Start of Block

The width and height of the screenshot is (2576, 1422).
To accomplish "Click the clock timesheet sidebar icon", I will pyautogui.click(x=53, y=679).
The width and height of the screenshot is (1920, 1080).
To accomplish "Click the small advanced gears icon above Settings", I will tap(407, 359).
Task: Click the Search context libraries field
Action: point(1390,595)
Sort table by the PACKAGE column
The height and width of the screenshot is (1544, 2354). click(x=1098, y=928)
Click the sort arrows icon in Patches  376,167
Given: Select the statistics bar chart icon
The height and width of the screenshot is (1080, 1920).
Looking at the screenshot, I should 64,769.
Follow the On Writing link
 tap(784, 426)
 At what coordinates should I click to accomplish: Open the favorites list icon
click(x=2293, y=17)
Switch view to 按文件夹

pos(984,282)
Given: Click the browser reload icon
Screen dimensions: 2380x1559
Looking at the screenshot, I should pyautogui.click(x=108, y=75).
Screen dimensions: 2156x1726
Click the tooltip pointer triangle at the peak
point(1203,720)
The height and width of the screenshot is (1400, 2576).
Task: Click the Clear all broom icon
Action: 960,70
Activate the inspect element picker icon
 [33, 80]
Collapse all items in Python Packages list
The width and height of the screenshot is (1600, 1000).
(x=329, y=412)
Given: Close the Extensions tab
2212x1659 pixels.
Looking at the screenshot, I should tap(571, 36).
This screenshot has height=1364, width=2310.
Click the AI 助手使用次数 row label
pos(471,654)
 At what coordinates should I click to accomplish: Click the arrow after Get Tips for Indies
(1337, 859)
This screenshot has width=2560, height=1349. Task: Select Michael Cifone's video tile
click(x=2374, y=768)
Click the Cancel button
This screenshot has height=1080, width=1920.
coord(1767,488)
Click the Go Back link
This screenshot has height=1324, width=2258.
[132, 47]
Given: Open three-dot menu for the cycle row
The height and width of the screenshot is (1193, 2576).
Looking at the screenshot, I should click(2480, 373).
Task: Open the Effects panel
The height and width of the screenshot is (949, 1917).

End of Block

» **Problem description**
The lines to return are those holding the string "Given" anywhere in the listing above.

» **Output**
Given: Select the statistics bar chart icon
Given: Click the browser reload icon
Given: Close the Extensions tab
Given: Open three-dot menu for the cycle row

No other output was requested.